It was February 2002. I was perusing the Class of
’62 on the Classmates.com web site.Our 40-year reunion was coming
up soon. Paul Williams had entered a new profile. We had classes
together, but had not been close friends in school. I clicked on his
profile and was struck that our lives seemed to have paralleled along
many of the same paths. I sent him an email to that effect, not really
expecting him to answer. To my surprise, he answered right back saying
he remembered me and appreciated the email. He was happy to reconnect
with old friends and classmates.
In the email, he said that his wife had been in
the hospital since the first of the year diagnosed with leukemia. It
wasn’t going well, and his discouragement was evident. Since he
said they were Christians, I began sending them encouraging Scriptures
from the Bible. I would send prayers online for them both. We chatted
on instant messenger occasionally, and he would talk about
Debbie’s current circumstances. Sometimes he would pour out his
heart in sadness, sometimes he was angry. I tried to listen gently and
just be there. I will never forget the night of her death. He had not
been online for a couple of days, and I knew she must be worse. The
chemo had not brought a remission, and she was deteriorating quickly.

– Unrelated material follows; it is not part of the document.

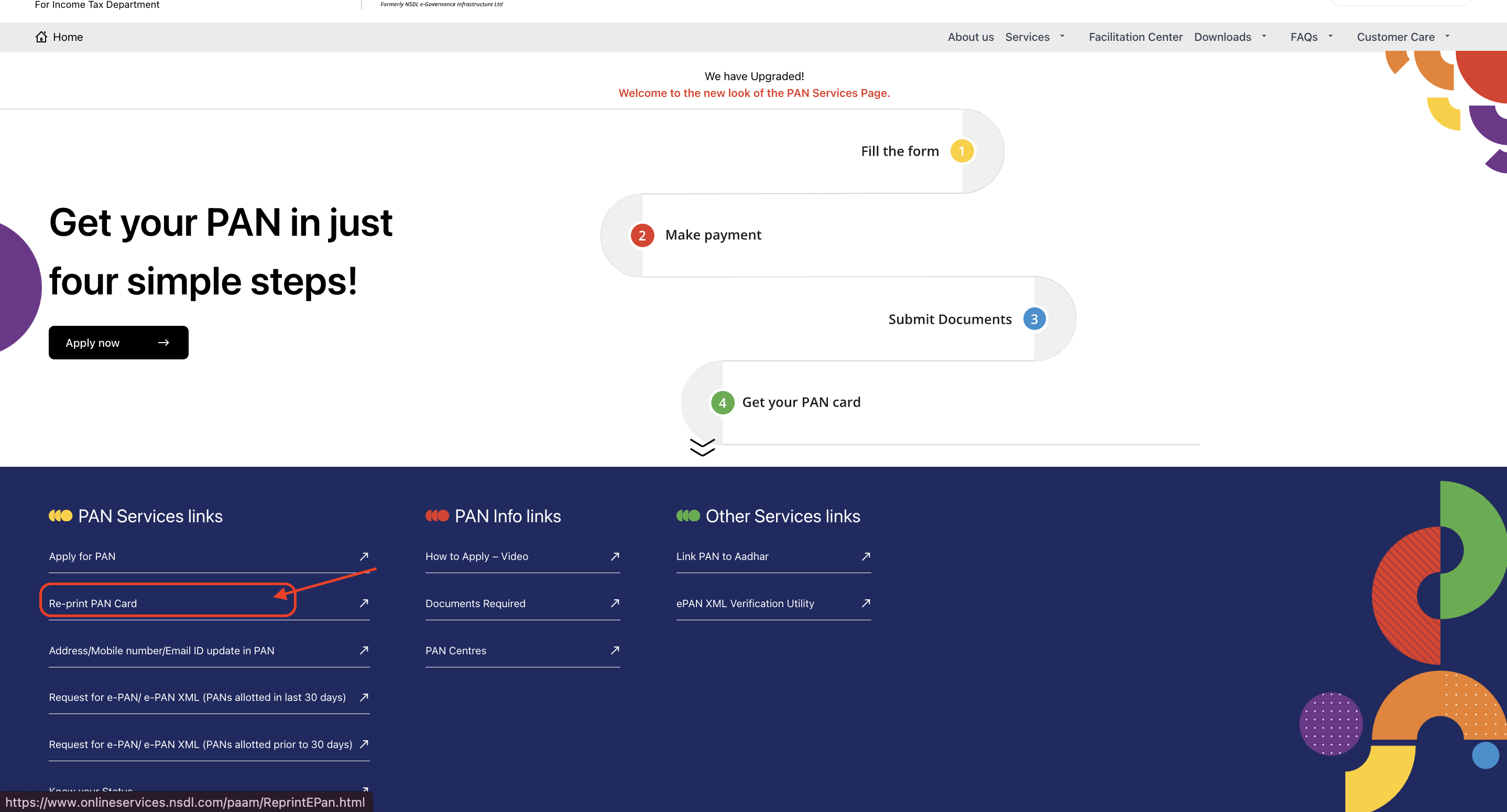Click the Home house icon
Screen dimensions: 1507x812
41,37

It was about 3 a.m. on May 22. I was awake and writing on the computer
when I saw him sign on. I sent an IM. “Is everything
alright?” “No, Debbie passed away at 12:30 this
Although I had never met Debbie and I really
wasn’t surprised to hear the news, I felt as if the breath had
been jerked from my lungs. I knew he was devastated. I had been
concerned that he might try to take his life when the end came as he
had threatened to do on a particularly painful day. I breathed a prayer
and asked God to send His Comforter to be with Dallas and to give me
the right words—His words of comfort and peace. (Uncle Sam
insisted on using Paul’s first name, Dallas, and it had stuck.)
He talked about all that had happened the last couple of days and how
he had held Debbie in his arms as she slipped away. He shared how her
family had left the hospital soon after, leaving him alone to collect
all of her belongings as he left Mission-St. Joseph’s that
morning, alone, for the final time. All I could do was
"listen" and just be there for him to vent his emotions.

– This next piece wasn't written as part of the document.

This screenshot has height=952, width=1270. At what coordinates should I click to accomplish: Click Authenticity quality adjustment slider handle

Our 40-year high school reunion was scheduled for
the middle of June. I was planning to go, and Debbie had urged him to
go on. It would be the first time we had seen each other in 40 years.
Arriving at the restaurant on Friday evening where
many of our classmates were meeting for a pre-reunion dinner, we
introduced ourselves with a friendly hug and chatted off and on during
the evening. The next morning, we had separate events to attend but
spent a little time together in the afternoon, mostly traveling to and
from reunion events.
I felt a bit out of place with him. I had never
been around someone who was in so much grief and pain. I could feel the
anger that was seething just under the surface of his emotions. He
spoke few words. I sincerely wanted to support him and be the friend
that I believed I had become, but I was beginning to interpret his
demeanor as his preferring that I wasn’t there. I made my excuses
not to go with him and the group that was attending church with one of
our classmates on Sunday morning. When I got home to Atlanta after
spending a couple of days with my dad, I had several emails from him
wondering where I was and if I had made it home okay. I must admit that
I was surprised to hear from him!
In July, I went to northwest Tennessee to visit a
girlfriend. I stayed there three months helping her work on her house.

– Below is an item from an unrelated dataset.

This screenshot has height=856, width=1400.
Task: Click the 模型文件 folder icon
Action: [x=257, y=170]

Dallas had planned a trip to South Dakota in August, so he plotted his
route to come through Tennessee for a couple of days. He seemed to be
in somewhat better spirits than when I had seen him two months prior,
although he still didn’t say much. We went sightseeing, and he
took us out to dinner at a very nice restaurant. I realized that he was
grasping for hope as we talked about the Lord. He was still grieving
Dallas later recounts that, after arriving in
South Dakota, he had a profound encounter with God, complete with a
wide-awake vision. His trip was to include a visit to a church in
Custer that he had pastored for a short time in 1966-67 when he was at
Ellsworth AFB. After visiting the church and seeing the sights in South
Dakota (the Black Hills, the Needles, Mt. Rushmore, and the Badlands),
he decided to come back through Tennessee to share his experience with
us. The trip had become a kind of “Bethel” to him.
As is typical after a great spiritual event, the
enemy attacked him in force so that by the time he got to my
friend’s house, he was in tremendous pain. He had been diagnosed
some time back with rheumatoid arthritis, and it had reared its ugly
head with a vengeance. He stayed three days, most of the time wrapped
up in a blanket in the recliner.
By the time he got home to Asheville, NC, he was
worse. His health continued to deteriorate. By October, he
couldn’t get down the stairs of his condo and couldn’t
drive his truck with a clutch. Dressing himself and preparing meals had
become nearly impossible. He had to have help. And that’s when he
called me to ask if I would consider coming to Asheville to help him.